### [Data section]
..........

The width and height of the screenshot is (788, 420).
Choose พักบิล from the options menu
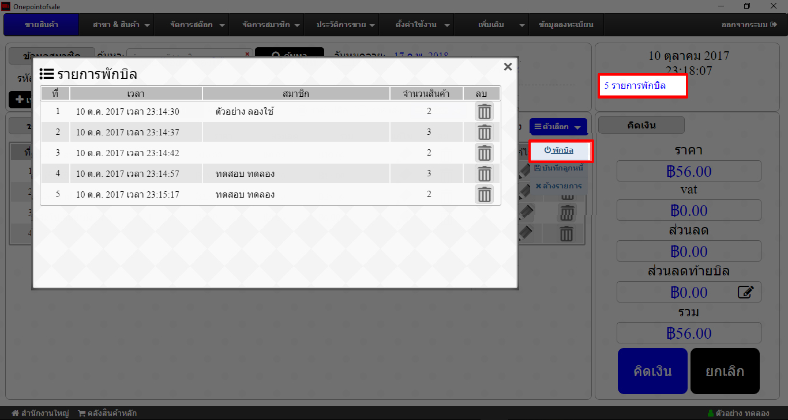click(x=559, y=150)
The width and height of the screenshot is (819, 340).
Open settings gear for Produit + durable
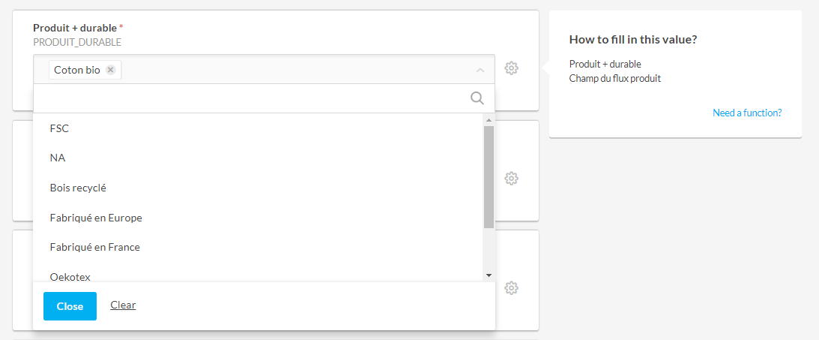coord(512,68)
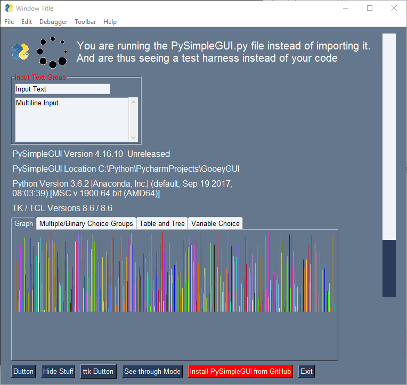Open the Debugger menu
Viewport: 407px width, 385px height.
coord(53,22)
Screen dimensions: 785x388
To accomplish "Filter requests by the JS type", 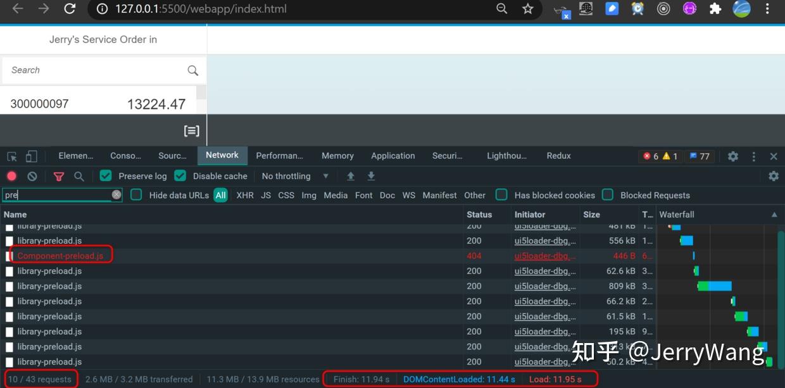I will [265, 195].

..........

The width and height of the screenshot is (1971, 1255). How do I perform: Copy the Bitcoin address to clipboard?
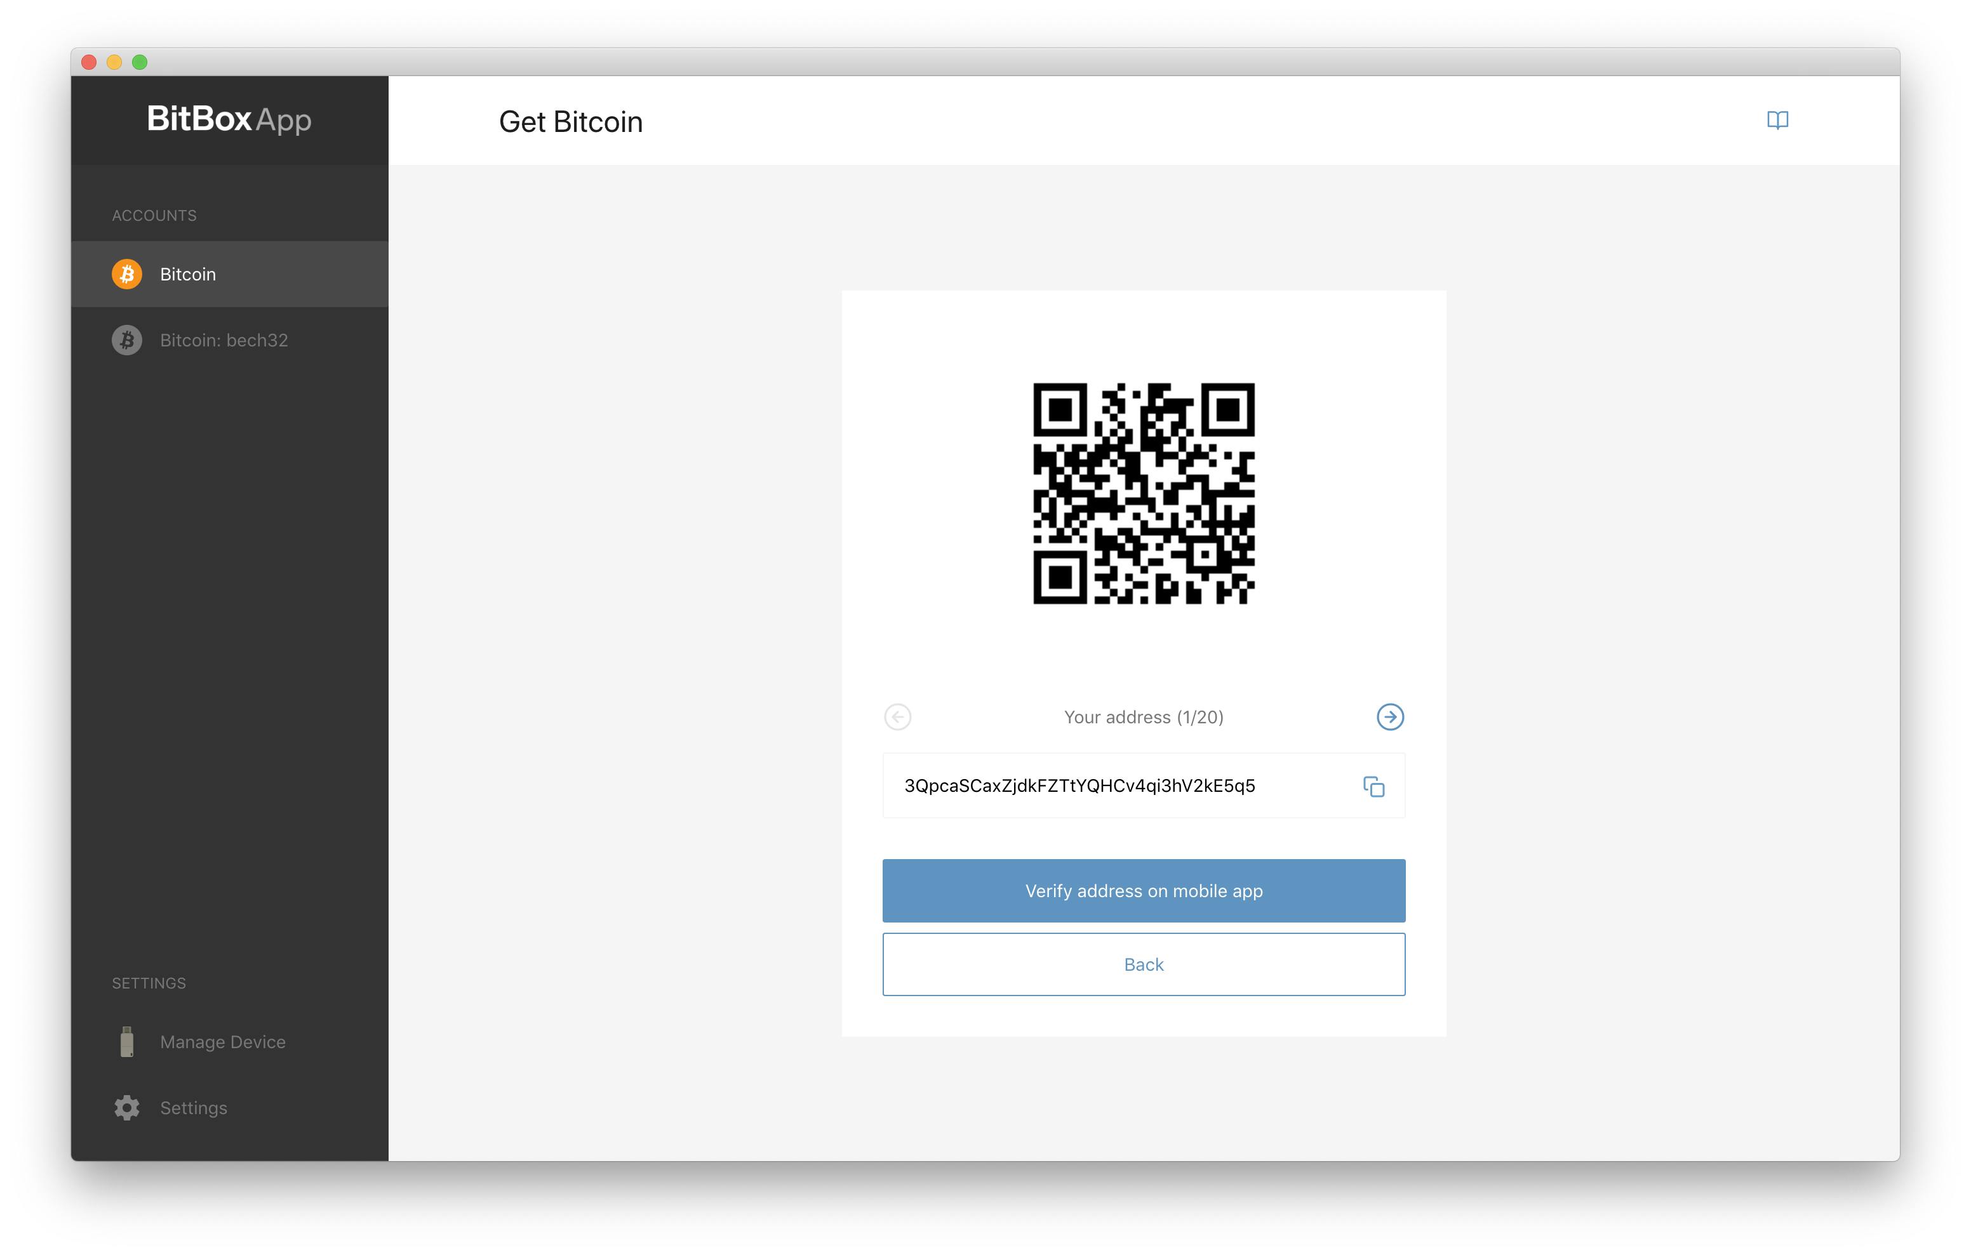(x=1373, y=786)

..........

### [Instructions to follow]
Put everything from the line containing "The width and height of the screenshot is (1971, 1255)." down to the line containing "(x=1373, y=786)" into a two-column CSV with the headers instruction and location, one row per item. Quote each field, replace line breaks with spaces, and leave the pictures out.

### [Task result]
instruction,location
"The width and height of the screenshot is (1971, 1255). How do I perform: Copy the Bitcoin address to clipboard?","(x=1373, y=786)"